**Work instructions:**
Convert the material below into a JSON list of strings, with one string per line and blank lines omitted. Leave the pictures out of the result.

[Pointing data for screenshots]
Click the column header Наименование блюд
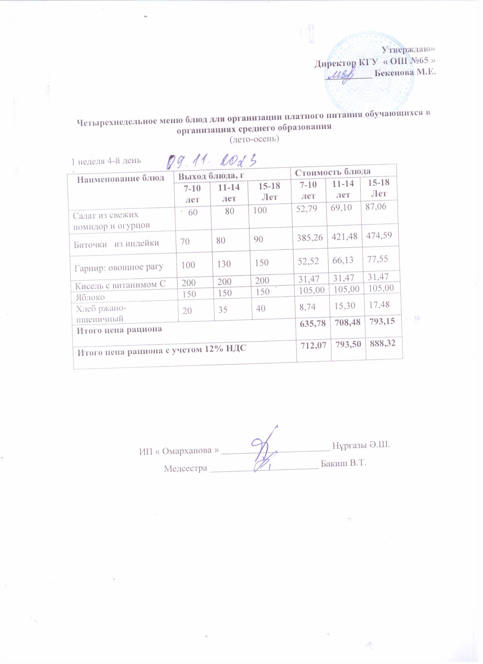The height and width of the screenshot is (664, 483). pyautogui.click(x=120, y=179)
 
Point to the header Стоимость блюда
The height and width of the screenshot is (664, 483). pyautogui.click(x=332, y=172)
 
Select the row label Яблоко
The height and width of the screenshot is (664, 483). pyautogui.click(x=90, y=297)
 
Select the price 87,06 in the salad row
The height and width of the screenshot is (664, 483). pyautogui.click(x=376, y=206)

**Complete output:**
[
  "Click the column header Наименование блюд",
  "The height and width of the screenshot is (664, 483). pyautogui.click(x=120, y=179)",
  "Point to the header Стоимость блюда",
  "The height and width of the screenshot is (664, 483). pyautogui.click(x=332, y=172)",
  "Select the row label Яблоко",
  "The height and width of the screenshot is (664, 483). pyautogui.click(x=90, y=297)",
  "Select the price 87,06 in the salad row",
  "The height and width of the screenshot is (664, 483). pyautogui.click(x=376, y=206)"
]